→ Activity: Restate word for word only the lines from the one with "Image resolution: width=478" through the end of the records; no pictures belong in the copy.

- - - - -

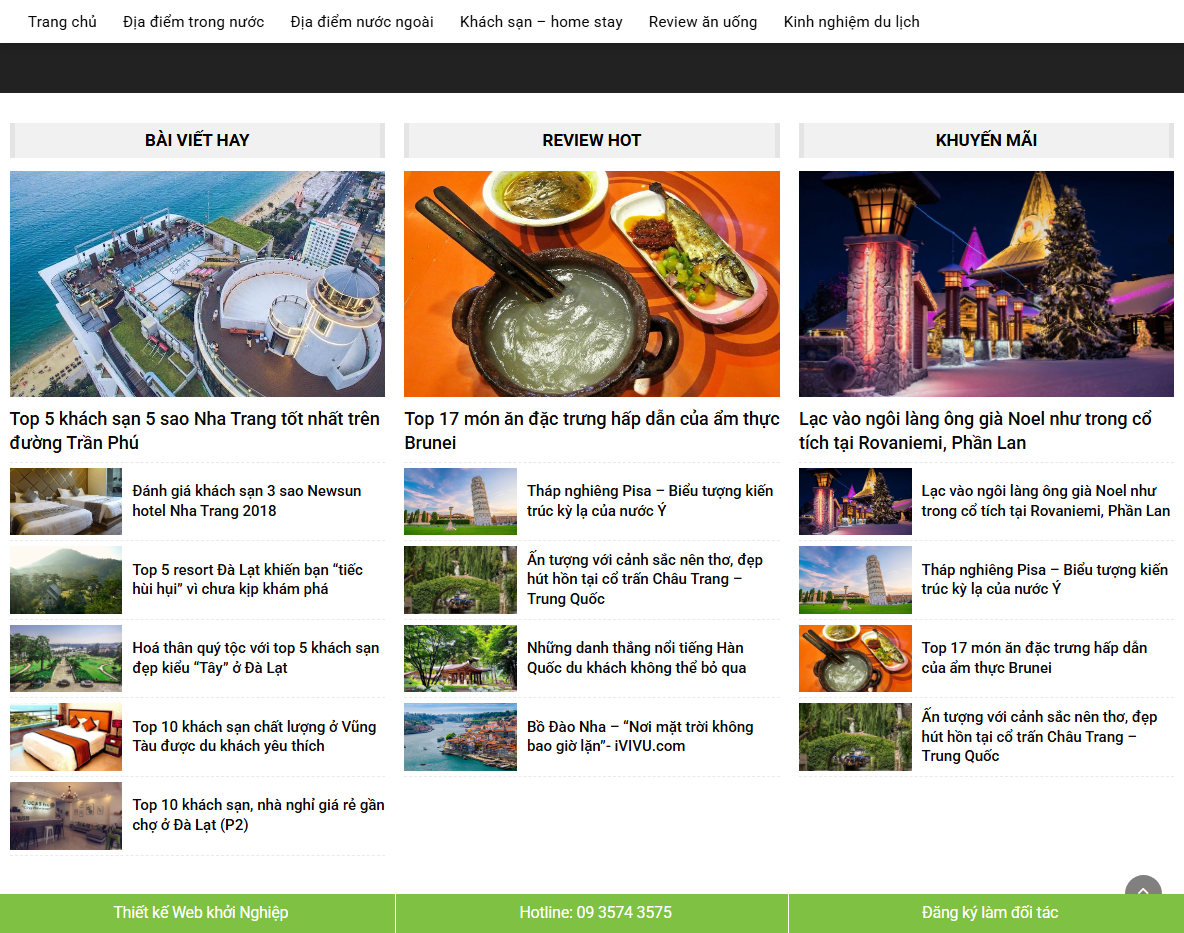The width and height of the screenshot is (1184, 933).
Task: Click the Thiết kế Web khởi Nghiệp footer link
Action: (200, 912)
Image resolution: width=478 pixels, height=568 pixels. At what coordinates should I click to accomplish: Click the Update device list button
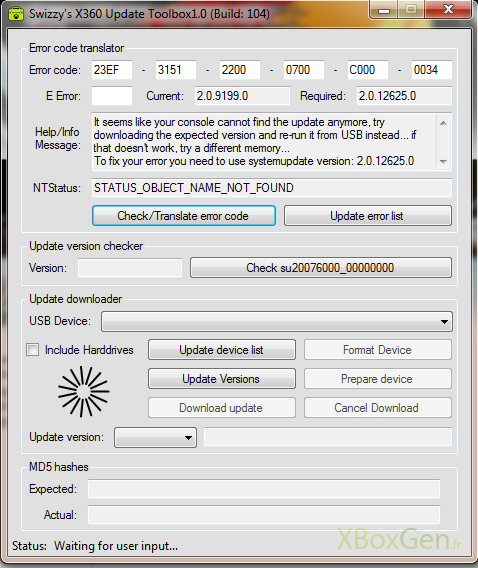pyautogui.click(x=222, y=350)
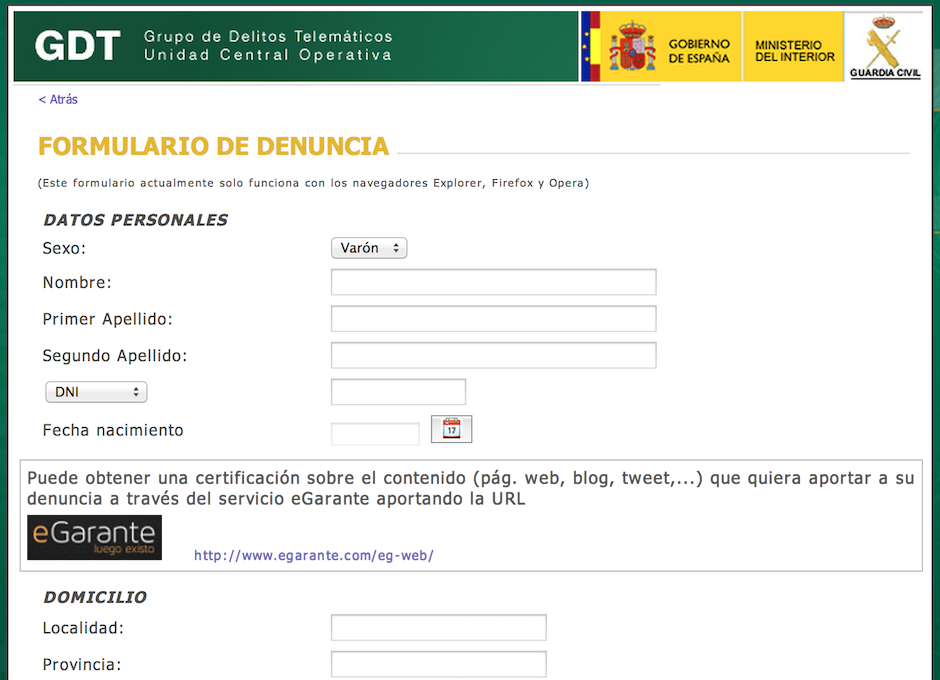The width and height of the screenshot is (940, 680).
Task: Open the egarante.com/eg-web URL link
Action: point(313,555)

- - - - -

→ Solution to this problem:
Image resolution: width=478 pixels, height=568 pixels. At what coordinates should I click to accomplish: Click the Update device list button
pyautogui.click(x=222, y=350)
The width and height of the screenshot is (940, 680).
Task: Open the egarante.com/eg-web URL link
Action: point(313,555)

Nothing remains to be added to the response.